United States District Court, S.D. Ohio
Jan 23, 2007
475 F. Supp. 2d 742 (S.D. Ohio 2007)

Opinion

Case No. 05-CV-847.

January 23, 2007.

Stanley Lee Myers, Columbus, OH, for Plaintiff.

Brett K. Bacon, Frantz Ward LLP, Cleveland, OH, for Defendant.



OPINION AND ORDER


In this Employee Retirement Income Security Act ("ERISA") action, Plaintiff Kim Roumeliote ("Plaintiff"), appeals from the denial of her application for long-term disability benefits under a plan administered by Unum Life Insurance Company of America ("Unum") to Worthington Industries. The parties have filed cross-motions for judgment on the administrative record, and briefing on those motions is now complete. (Docs. # 16, 20, 22, 23.) For the reasons that follow, the Court DENIES Plaintiff's motion (Doc. # 16) and GRANTS Unum's motion (Doc. # 20).

A. Background

Unum is the long-term disability insurer for the Worthington Industries Group Disability Plan ("the Plan"). Plaintiff was covered by the terms of the Plan while she worked for over three years as a commuter programmer at Worthington Industries. In 2003, Plaintiff received a negative employment evaluation and was put on probation. In August of 2003, Plaintiff stopped working and filed a claim for short-term disability due to sleep apnea, narcolepsy, and an inability to concentrate. Plaintiff, however, has never undergone cognitive testing. Based on these reported symptoms, Plaintiff was paid short-term disability for initially two months, and then pursuant to a behavioral medical review for an additional six weeks.
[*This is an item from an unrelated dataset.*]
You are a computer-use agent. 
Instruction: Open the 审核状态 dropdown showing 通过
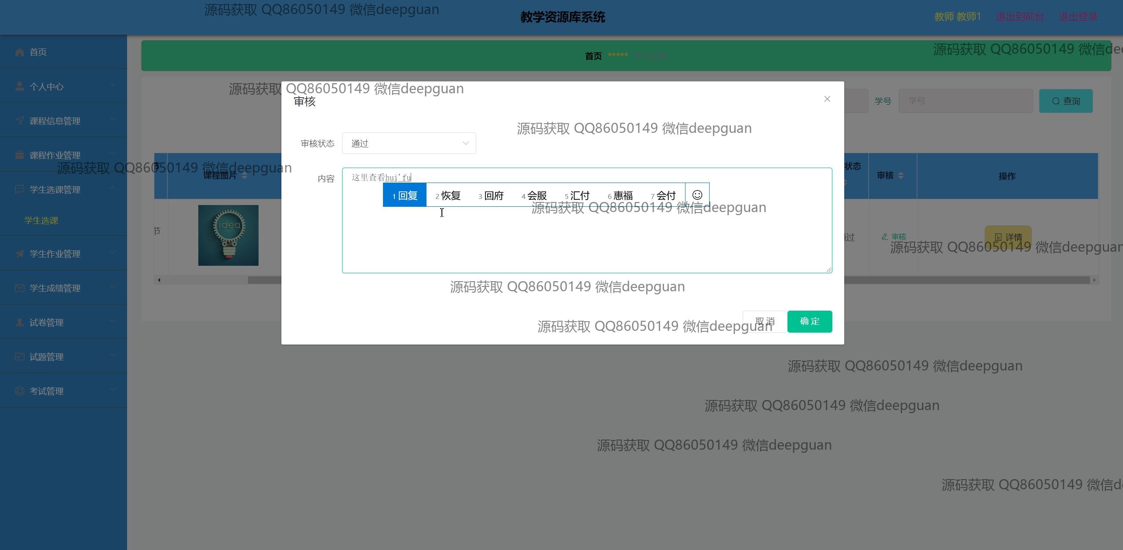click(408, 143)
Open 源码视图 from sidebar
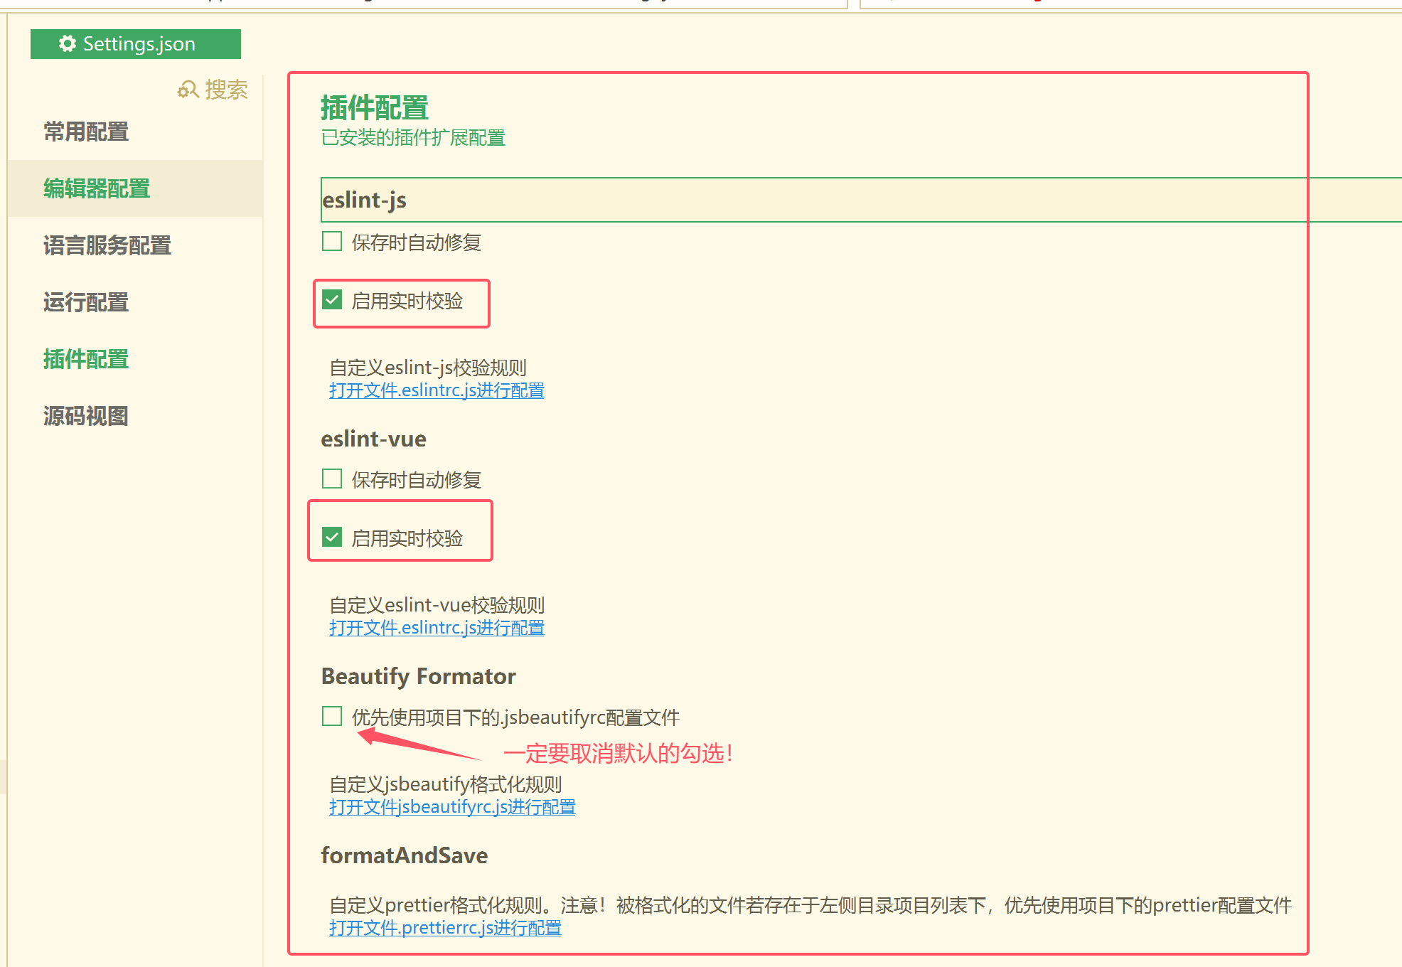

Once her short-term disability benefits came to an end, Plaintiff applied for long-term disability benefits. Plaintiff based her claim for long-term disability on complaints of fibromyalgia, narcolepsy, sleep apnea, pituitary insufficiency, carpal tunnel syndrome, depression, and anxiety. After gathering and reviewing Plaintiff's medical records, Unum informed Plaintiff in its February 26, 2004 letter that it granted Plaintiff's long-term disability for six weeks. Unum specifically granted these benefits, however, to cover Plaintiff's carpal tunnel syndrome and proposed surgery. Unum further informed Plaintiff that it would continue to monitor Plaintiff's medical condition with periodic updates. After an on-going evaluation, Unum determined that Plaintiff no longer met the definition of "disabled" under the policy, and informed Plaintiff that she was no longer eligible to receive benefits under the policy. Rather, Plaintiff would be required to return to work.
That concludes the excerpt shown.